Mars Sandstorm, Saturn’s Aurora, Pence Speaks



Maximilian Looft, Author

Sandstorm settling on Mars

Since May 30, a sandstorm has been raging on Mars, resulting in its being entirely covered in a brown haze that has made it difficult to view the planet’s surface. Even more problematic though is that the rover Opportunity has no sunlight to power its solar panels, resulting in its going offline. All communication with the rover has been cut since then, leaving the Opportunity Mission team listening and waiting.

But recently, the sandstorm has finally started to settle, giving the team hope that Opportunity will start to function again soon and make contact. “The sun is breaking through the haze over Perseverance Valley, and soon there will be enough sunlight present that Opportunity should be able to recharge its batteries,” said John Callas, Opportunity project manager at NASA’s Jet Propulsion Lab.

If the rover does not make contact within 45 days, the team will conclude that the Martian dust or the cold caused a fault within the rover or damaged the solar panels.


Mike Pence NASA Speech

 Photo Credit: (NASA/Aubrey Gemignani)

On August 23, Vice President Mike Pence made a speech at Johnson Space Center, discussing the plans of NASA and President Trump to return to the moon with the intention to stay as a gateway to further exploration and advancement in space.

“The time has come to really believe… to take what we have learned over these so many decades,” Vice President Pence said. “Put your ingenuity and creativity to work and establish a permanent presence around and on the moon.”

He said the decision to cancel the Constellation program, which would have brought the U.S. back to the moon by 2020, was a mistake, but the days of seeing Mars as just a mirage were over. “America will lead mankind to the stars once again.”
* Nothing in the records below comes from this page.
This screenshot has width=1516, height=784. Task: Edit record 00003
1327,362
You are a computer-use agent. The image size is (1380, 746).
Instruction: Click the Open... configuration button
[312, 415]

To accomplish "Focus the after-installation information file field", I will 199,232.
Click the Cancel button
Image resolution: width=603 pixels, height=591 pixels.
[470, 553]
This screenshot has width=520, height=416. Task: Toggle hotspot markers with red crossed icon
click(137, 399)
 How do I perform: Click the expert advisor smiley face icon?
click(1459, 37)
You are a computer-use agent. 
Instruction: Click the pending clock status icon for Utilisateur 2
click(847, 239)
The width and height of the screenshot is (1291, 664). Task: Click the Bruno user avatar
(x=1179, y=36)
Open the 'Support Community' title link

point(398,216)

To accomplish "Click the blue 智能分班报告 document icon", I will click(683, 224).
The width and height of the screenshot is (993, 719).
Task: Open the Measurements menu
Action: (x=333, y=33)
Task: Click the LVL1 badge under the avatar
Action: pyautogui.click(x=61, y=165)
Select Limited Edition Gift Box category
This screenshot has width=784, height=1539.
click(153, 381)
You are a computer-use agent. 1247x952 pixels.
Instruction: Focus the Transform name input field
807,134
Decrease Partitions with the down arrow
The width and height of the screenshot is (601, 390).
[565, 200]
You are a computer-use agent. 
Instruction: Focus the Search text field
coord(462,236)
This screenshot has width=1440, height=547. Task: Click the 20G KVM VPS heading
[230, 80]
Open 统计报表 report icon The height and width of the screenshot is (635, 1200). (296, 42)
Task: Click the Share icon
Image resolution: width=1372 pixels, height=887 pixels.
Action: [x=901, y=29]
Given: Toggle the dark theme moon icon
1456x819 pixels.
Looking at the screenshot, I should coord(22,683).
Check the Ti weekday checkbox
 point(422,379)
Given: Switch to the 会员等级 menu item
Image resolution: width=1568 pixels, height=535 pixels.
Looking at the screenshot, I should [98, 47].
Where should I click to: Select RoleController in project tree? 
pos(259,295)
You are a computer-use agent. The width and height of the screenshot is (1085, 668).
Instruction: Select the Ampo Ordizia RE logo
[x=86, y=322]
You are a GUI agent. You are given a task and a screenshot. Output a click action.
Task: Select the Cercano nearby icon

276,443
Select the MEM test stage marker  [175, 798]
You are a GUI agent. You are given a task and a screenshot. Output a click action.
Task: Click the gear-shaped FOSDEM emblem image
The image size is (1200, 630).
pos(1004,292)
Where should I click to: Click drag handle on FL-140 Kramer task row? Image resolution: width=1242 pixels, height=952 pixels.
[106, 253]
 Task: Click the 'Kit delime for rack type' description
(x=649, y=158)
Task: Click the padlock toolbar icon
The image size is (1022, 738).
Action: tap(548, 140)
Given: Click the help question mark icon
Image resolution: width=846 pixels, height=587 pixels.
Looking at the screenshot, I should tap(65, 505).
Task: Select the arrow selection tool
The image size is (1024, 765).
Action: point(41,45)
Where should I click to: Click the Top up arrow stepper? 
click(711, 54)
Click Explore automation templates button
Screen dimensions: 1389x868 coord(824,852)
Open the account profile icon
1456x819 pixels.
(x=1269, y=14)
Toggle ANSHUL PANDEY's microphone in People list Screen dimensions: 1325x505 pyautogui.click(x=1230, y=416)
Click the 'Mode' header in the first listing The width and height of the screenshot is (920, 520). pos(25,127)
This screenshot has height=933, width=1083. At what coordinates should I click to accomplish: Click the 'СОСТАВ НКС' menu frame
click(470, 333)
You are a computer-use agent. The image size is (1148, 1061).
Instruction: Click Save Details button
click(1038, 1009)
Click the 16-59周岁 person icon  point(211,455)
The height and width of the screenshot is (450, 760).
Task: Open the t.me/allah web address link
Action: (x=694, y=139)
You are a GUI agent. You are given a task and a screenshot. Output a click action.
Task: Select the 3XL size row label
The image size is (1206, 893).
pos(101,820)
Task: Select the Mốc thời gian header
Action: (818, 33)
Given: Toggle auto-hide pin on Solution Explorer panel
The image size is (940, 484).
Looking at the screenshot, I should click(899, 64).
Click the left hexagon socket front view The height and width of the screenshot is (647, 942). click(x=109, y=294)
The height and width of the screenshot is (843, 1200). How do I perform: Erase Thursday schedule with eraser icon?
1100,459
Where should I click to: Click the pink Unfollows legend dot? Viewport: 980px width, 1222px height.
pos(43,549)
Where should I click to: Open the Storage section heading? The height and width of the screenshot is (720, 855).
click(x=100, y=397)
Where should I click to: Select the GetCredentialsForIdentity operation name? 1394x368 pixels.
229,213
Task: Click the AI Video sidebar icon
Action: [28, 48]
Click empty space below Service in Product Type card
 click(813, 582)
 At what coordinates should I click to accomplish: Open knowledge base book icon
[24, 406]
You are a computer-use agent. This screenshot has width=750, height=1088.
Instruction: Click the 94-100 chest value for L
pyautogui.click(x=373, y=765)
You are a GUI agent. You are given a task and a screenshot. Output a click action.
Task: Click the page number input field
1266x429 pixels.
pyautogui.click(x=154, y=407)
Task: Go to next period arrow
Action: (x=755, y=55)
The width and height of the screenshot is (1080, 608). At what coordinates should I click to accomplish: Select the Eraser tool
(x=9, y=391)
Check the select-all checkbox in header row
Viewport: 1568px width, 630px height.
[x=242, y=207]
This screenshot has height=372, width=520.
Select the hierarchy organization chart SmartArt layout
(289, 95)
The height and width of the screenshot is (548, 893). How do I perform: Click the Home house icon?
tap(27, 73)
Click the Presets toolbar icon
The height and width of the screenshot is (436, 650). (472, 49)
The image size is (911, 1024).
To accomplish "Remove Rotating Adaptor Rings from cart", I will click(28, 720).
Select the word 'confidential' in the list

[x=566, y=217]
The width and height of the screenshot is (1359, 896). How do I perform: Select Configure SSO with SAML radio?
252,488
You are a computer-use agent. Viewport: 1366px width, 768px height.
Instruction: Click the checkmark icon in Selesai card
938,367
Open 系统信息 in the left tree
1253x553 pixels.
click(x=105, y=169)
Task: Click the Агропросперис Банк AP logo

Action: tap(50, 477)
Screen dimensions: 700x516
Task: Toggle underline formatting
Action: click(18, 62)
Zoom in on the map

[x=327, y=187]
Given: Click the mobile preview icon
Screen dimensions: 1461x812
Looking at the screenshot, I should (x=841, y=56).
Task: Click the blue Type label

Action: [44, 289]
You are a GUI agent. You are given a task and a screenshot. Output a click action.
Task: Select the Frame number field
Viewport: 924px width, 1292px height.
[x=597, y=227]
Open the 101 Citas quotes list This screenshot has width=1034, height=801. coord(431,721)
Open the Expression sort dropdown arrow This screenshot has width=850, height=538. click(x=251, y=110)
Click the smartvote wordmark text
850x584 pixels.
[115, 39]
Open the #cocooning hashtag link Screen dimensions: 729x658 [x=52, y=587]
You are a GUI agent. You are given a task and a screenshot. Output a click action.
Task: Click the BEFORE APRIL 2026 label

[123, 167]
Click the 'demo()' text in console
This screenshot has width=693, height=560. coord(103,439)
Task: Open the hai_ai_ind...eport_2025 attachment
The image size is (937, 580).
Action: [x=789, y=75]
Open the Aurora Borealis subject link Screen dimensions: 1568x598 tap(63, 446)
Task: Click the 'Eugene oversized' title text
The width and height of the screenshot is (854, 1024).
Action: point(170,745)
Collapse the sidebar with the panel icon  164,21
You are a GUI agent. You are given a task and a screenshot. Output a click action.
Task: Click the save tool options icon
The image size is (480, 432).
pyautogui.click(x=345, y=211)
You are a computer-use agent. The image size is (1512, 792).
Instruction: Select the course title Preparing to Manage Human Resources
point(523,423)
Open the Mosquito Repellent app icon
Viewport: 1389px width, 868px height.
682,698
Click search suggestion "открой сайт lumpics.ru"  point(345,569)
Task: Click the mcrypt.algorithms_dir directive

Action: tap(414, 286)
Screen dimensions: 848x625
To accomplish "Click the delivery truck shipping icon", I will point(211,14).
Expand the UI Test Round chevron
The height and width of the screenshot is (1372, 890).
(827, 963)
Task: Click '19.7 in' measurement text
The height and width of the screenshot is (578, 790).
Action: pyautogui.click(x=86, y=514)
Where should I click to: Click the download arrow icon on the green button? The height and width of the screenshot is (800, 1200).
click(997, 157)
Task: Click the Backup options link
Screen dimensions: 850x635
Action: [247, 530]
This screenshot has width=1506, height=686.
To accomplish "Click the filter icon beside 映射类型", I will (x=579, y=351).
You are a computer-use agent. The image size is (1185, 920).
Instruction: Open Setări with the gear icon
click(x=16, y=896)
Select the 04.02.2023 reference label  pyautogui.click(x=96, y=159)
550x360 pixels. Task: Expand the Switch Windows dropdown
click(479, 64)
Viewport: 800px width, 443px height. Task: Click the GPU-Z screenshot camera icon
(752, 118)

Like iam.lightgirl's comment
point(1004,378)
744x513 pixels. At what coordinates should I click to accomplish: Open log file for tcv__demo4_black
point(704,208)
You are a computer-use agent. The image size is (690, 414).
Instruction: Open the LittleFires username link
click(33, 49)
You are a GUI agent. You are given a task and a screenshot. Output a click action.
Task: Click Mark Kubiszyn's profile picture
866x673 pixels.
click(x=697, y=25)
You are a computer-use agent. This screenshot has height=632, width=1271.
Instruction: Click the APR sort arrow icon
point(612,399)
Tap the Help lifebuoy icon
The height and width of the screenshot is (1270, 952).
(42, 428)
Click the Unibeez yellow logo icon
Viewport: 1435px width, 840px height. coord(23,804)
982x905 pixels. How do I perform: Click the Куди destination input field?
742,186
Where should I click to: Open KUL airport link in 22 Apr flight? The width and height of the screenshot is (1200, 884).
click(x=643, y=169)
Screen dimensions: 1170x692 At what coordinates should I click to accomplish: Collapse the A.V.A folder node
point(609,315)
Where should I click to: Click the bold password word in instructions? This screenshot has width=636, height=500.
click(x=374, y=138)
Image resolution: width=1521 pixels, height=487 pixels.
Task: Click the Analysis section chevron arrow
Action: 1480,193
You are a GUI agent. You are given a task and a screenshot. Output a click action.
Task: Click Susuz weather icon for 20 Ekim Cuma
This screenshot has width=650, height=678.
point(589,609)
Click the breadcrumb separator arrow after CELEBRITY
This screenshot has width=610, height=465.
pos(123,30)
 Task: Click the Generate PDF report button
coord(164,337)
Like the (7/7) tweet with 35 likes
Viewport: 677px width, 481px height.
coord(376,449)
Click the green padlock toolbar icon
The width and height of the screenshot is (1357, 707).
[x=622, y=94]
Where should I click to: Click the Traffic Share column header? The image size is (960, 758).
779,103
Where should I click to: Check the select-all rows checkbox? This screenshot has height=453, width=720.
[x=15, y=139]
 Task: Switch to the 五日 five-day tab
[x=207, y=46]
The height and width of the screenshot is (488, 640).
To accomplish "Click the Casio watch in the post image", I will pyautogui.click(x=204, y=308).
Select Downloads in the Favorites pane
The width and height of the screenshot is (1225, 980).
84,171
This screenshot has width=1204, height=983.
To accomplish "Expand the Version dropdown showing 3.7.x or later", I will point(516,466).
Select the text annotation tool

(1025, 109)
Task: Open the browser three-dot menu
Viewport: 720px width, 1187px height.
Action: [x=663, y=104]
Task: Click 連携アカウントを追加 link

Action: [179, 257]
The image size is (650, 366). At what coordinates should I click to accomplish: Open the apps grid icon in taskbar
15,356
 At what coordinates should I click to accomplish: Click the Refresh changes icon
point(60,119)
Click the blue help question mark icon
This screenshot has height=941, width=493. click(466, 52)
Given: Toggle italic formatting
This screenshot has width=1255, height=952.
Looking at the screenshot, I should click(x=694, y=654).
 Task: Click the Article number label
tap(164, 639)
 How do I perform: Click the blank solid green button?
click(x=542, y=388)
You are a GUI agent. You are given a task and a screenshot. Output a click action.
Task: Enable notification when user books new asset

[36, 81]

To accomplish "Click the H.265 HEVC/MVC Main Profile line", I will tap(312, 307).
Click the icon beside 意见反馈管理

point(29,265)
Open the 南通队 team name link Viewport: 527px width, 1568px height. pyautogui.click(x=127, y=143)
“And let me say to all of you, and all of those that might be looking on. The most important work and the best days for Johnson Space Center are yet to come”


Auroras on Saturn

On August 31, the Hubble managed to catch a magnificent sight of auroras on Saturn. The space-based telescope has aided in the observation of the auroras of Saturn since 2017, but just now it has received these final and amazing views of the spectacle that has been happening on Saturn.

Whereas auroras of Earth are a result of solar winds that interact with charged particles in our magnetosphere, Saturn’s auroras have patches that are generated from an unknown source. “Saturn’s unique auroral features are telling us there is something special and unforeseen about this planet’s magnetosphere and the way it interacts with the solar wind and the planet’s atmosphere,” said Nick Achilleos, scientist at University College London, in a Journal Nature paper.

The strange nature of some of Saturn’s auroras, which don’t fit either category of aurora, such as Jupiter’s main auroral ring which keeps a constant size, and Saturn’s main auroral ring that constantly changes size due to extreme winds, provides a mysterious spectacle to gaze upon.